======== Data for this exercise ========

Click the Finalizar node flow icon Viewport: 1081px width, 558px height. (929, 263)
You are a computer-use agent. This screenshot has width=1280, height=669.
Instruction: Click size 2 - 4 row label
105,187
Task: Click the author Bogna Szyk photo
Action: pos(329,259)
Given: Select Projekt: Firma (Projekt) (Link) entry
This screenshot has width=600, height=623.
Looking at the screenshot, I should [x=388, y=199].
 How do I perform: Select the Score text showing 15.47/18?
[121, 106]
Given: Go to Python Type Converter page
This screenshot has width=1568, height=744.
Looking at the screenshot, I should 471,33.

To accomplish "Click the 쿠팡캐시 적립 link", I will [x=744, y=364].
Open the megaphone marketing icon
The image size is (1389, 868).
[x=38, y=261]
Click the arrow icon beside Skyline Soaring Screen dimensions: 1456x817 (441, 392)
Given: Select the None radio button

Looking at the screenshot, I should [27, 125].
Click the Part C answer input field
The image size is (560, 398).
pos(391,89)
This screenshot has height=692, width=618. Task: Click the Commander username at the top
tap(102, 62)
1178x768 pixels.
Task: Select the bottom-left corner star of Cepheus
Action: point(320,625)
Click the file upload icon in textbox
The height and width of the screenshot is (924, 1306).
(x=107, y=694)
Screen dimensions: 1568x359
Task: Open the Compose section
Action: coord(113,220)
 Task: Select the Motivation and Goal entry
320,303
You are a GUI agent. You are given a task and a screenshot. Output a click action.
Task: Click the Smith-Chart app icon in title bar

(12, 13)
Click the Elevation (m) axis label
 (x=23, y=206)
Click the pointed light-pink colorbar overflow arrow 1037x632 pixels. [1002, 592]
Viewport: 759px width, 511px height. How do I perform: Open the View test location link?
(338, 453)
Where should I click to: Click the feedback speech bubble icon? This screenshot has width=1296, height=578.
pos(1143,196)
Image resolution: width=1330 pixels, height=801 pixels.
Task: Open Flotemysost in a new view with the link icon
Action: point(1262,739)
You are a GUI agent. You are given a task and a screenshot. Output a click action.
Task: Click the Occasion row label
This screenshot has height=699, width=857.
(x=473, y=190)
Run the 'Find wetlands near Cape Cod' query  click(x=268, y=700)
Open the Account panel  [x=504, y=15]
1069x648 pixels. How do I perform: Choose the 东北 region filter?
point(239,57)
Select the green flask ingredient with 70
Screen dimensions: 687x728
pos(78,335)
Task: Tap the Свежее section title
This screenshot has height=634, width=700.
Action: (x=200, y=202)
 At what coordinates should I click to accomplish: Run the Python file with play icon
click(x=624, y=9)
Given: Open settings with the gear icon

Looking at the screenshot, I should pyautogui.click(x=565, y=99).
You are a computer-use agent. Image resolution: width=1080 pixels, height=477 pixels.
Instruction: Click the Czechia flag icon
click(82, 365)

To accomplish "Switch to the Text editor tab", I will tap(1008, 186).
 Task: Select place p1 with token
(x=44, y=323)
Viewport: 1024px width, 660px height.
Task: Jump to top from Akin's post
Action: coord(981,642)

========

■ **What you have to do**: Only the lines from the one holding "Given: Open settings with the gear icon" through the final line of the entries, both included, should be given again, word for word.

■ **Output of the exercise**:
Given: Open settings with the gear icon

Looking at the screenshot, I should pyautogui.click(x=565, y=99).
You are a computer-use agent. Image resolution: width=1080 pixels, height=477 pixels.
Instruction: Click the Czechia flag icon
click(82, 365)

To accomplish "Switch to the Text editor tab", I will tap(1008, 186).
 Task: Select place p1 with token
(x=44, y=323)
Viewport: 1024px width, 660px height.
Task: Jump to top from Akin's post
Action: coord(981,642)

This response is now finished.